Pour sa dernière épopée, le compositeur Lawrence English a évité tout ce qui est faabriqué par une main humaine et a choisi de tisser une série de morceaux à partir de sons enregistrés pendant une période passée en Amazonie.
Plutôt que de poser un enregistreur et de lui permettre de capter tout ce qui se passe et de le libérer, il a sélectionné, parmi cinquante heures de matériel, de créer des pièces autonomes qui mettent en valeur une certaine créature, ou une certaine ambiance qui est compensée par une toile de fond chargée de sons immersifs, ces sons plaçant l’auditeur au cœur de la jungle.
Réparti en sept sections sur A Mirror Holds The Sky, l’auditeur est submergé par des oiseaux inconnus et le bruissement latent des insectes.

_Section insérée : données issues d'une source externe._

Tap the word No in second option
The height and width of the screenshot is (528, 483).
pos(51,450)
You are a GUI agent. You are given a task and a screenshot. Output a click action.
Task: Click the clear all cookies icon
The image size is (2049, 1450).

Des rythmes accidentels sont brièvement capturés et interagissent les uns avec les autres avant de disparaître en toile de fond. On a l’impression d’un lent mouvement panoramique et avant à travers la jungle, la direction du son changeant constamment et la variété et l’intensité augmentant et diminuant. Par moments, on a l’impression d’une cacophonie libre, d’une composition de joueurs mystérieux juxtaposés pour un effet maximal, jouant tous à fond sans se rendre compte de leur place dans le grand plan de Lawrence.

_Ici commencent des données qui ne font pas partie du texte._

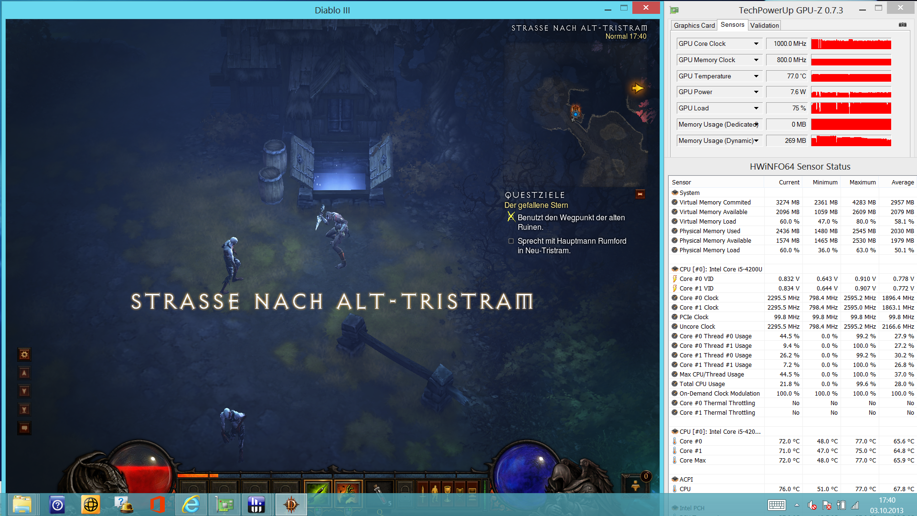This screenshot has width=917, height=516.
Task: Collapse quest tracker with red minus button
Action: pyautogui.click(x=640, y=194)
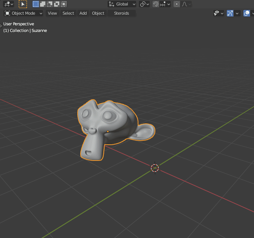Open the Add menu
The width and height of the screenshot is (254, 238).
[x=83, y=13]
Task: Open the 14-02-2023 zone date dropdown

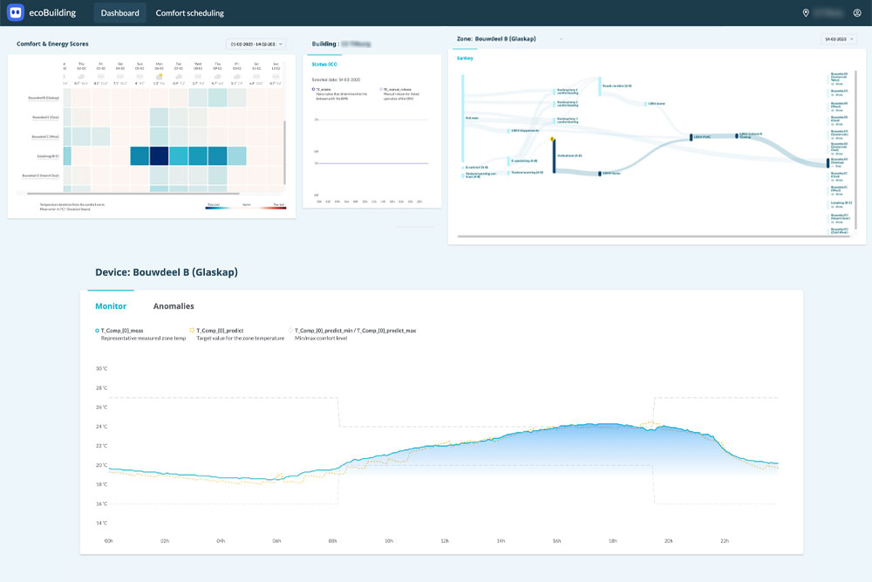Action: click(x=838, y=39)
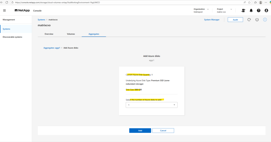
Task: Click the agents/connectors icon in header
Action: 243,11
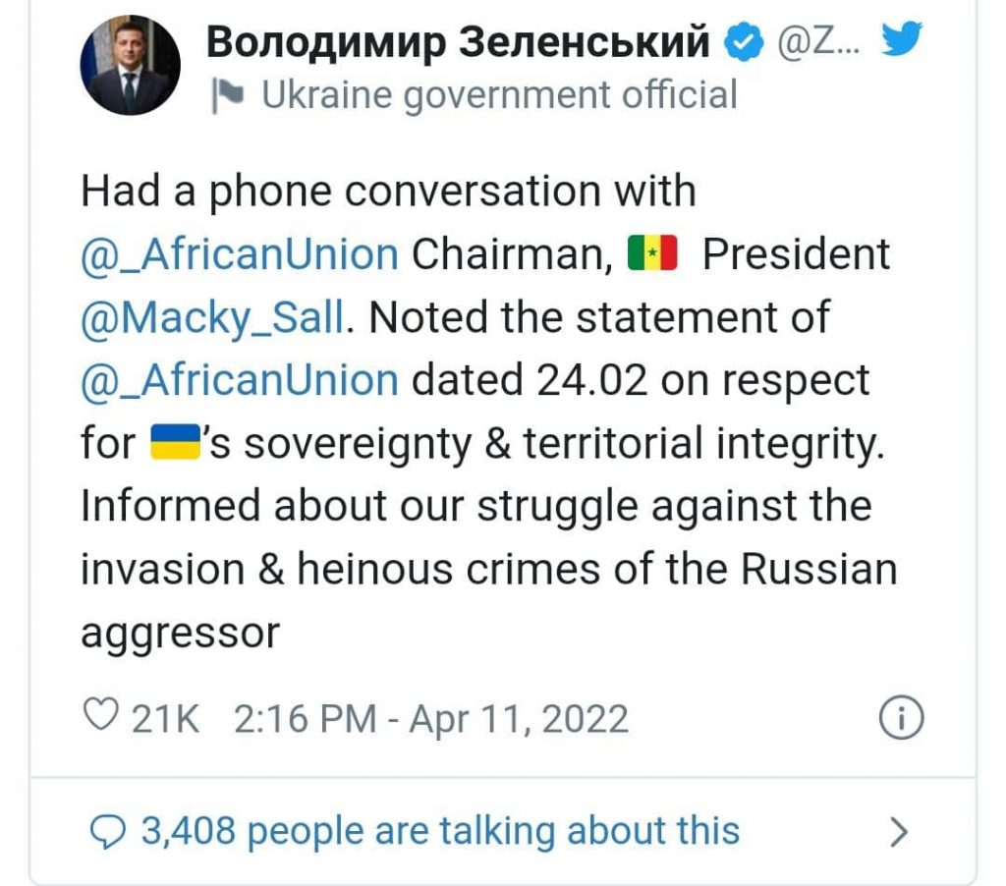This screenshot has height=886, width=1006.
Task: Open the @Macky_Sall mention
Action: (213, 317)
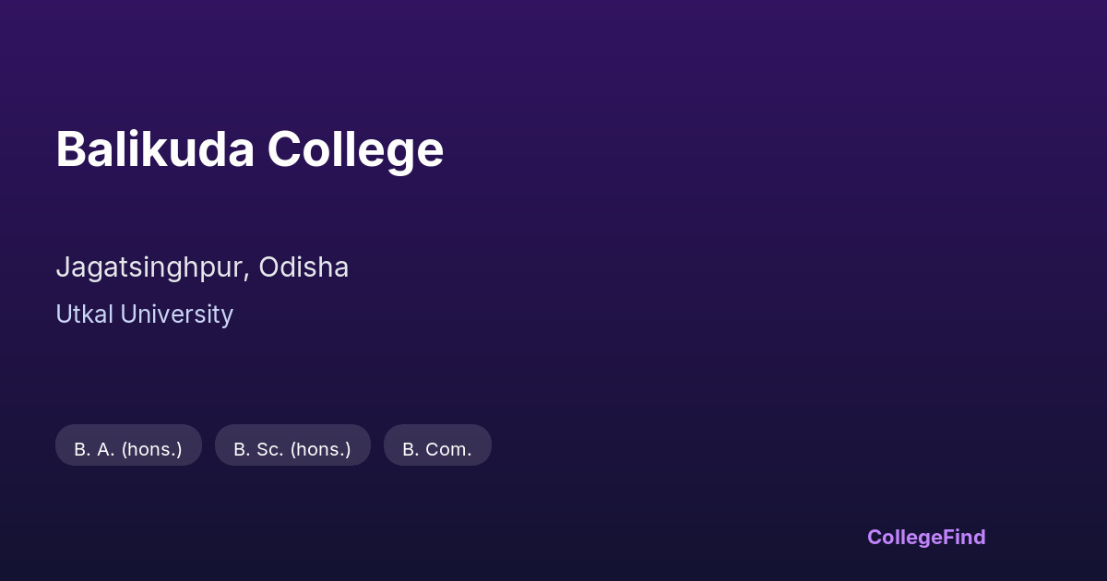Open the CollegeFind brand logo
Screen dimensions: 1107x581
coord(926,537)
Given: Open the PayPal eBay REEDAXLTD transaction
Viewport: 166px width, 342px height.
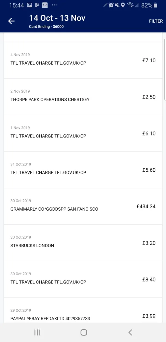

Un drone sinueux les accompagne presque constamment, se déplaçant subrepticement, un véritable fourmillement de sons, l’air rempli et vibrant. Il pourrait s’agir de coups frappés sur le flanc d’un bateau ou d’un afflux de crapauds qui ressemblent à quelqu’un jouant des woodblocks. La toile de fond pérenne monte et descend, son intensité donnant l’impression qu’on la dirige. Ces différents aspects d’un habitat aussi diversifié sont fascinants à écouter chez soi et, sur une piste, le son d’un orage traversant la jungle et entraînant des trombes d’eau dans son sillage vous aide à apprécier le fait d’être bien au sec à l’intérieur.

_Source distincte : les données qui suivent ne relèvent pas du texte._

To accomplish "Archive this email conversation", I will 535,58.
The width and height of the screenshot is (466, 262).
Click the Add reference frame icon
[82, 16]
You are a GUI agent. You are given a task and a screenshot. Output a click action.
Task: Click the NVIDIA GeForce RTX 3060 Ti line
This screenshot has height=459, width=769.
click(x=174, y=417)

Il est étrange de constater que certains des sons sont presque synthétiques en raison de notre manque de familiarité, je n’ai jamais entendu un dauphin bota rosa ni un piha hurlant, et le fait que ces sons exotiques soient transportés dans ma propre maison, puis superposés à d’autres et construits dans un paysage sonore animé dépasse mes attentes. Les compétences de Lawrence en la matière sont impressionnantes et sa capacité à injecter un son particulier que l’on considère comme une constante, puis à le retirer progressivement pour laisser un vide notable est formidable. Cette sculpture complexe pour produire un flux diversifié mais constant témoigne de son amour pour le matériau et de son désir de créer un fac-similé idéal.
Si voyager en Amazonie vous semble un effort trop important, mais que vous aimez l’idée d’expérimenter la production sonore de cet endroit extraordinaire, A Mirror Holds The Sky est parfait. Chaque foyer devrait en avoir un exemplaire, juste pour montrer à quel point le monde est vraiment diversifié.